Her resources already taxed to the breaking point, Italy was called upon to bear an additional burden of colossal proportions in caring for half a million old men, women and children, suddenly rendered homeless and penniless by the Caporetto defeat.
The plight of these refugees was pitiable in the extreme when they finally found their way to the railroad stations. And yet their trials were only beginning. Hungry, cold, and footsore, they were crowded into cattle cars as fast as these could be found (troop trains they are called by courtesy) and started on the weary journey for unknown destinations.
Sometimes they travelled thus for ten days or two weeks, men, women, and children, and
of all classes, closely packed, scarcely setting foot to earth, endlessly side-tracked to make way for train after train of soldiers and supplies hurrying north to the battlefront on the Piave.
What they endured and the condition in which they arrived can better be imagined than described. And there was no welcome awaiting them.
The refugees found themselves among strangers, often speaking a different dialect, by whom they were regarded almost as foreigners, whose presence even was sometimes resented — so many more mouths to feed in a hungry land. Why couldn’t they have remained at home?
And then they had to be housed in whatever shelters could be found — in barracks, deserted factories or requisitioned hotels or villas, always crowded, and promiscuously herded together.
And worst of all, they had nothing to do. All their old ties were broken, their occupations gone. Their enforced idleness was a menace to themselves as well as to the community in which they were settled. The government subsidy, of necessity meagre, barely sufficed to keep body and soul together.
The government, the various civil relief societies and especially the Italian Red Cross, rose to the occasion and did great work, and the people, once they had recovered from the shock and indignation caused by the first report of the disaster, gave generously.
But many of the things imperatively needed and needed at once, could not be had in Italy for love or money. Rarely has a nation been more in need or more deserving of help.
Help must be given, not merely as a humanitarian measure, but also, and chiefly, as a war measure. Imagine the discouraging effect on a community, perhaps already somewhat dis-affected towards the war, of the sudden appearance in its midst of thousands of these tragic visitors, with their tales of woe and defeat, and with nothing to do but talk of their troubles.
The first rush of refugees gave way to relief efforts in the places of settlement, helping to restore some semblance of normal conditions. These covered the primary necessities of clothing and food, the improvement of housing conditions and the providing of employment to the refugees.

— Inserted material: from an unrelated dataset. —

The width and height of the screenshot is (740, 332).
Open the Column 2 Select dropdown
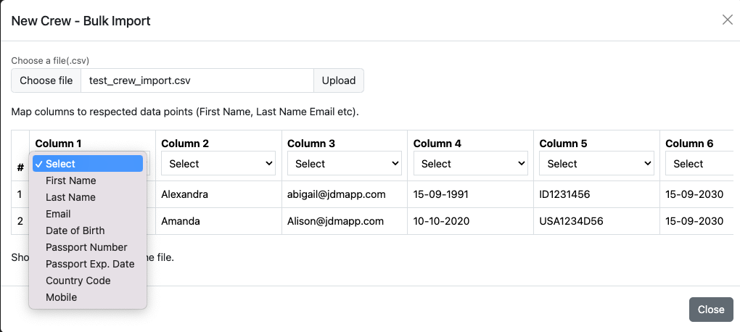pyautogui.click(x=218, y=164)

It was necessary that they should be self-supporting, not weakened and demoralized by a dangerous dependence, that their children should continue their studies that had been interrupted by the enemy cannon, and that family life should continue unshaken. Assistance was given in all of these directions.
The quarters to which the refugees were assigned were in many cases remodelled and equipped to make them suitable for family life. For example, at Chiaravalle, an old disused paper mill was divided into apartments by means of masonry partitions, was provided with sanitary arrangements and with a community kitchen where the meals of all the refugees were cooked, each family being assigned its particular stove and floor space. In Naples, the Hotel Victoria was equipped and arranged for the same purpose.
One of the most interesting refugee colonies was that at Leghorn, known as the Spreziano colony. The entire town of Spreziano on the upper Piave, both inhabitants and industries, was transplanted 300 miles across Italy and established in a group of unfinished and unfurnished villas on a hillside near Leghorn. These villas had no conveniences nor furnishings of any kind, lacking even chimneys and window sashes. They were remodelled and partly furnished.
Nearby was a large modern chateau, requisitioned by the government from its German owner, in which the American organization established schools for the children, workshops and sewing rooms and a public soup kitchen. Besides the elementary school studies, the older girls were taught sewing and lace making, and the boys were apprenticed in nearby carpenter and blacksmith shops.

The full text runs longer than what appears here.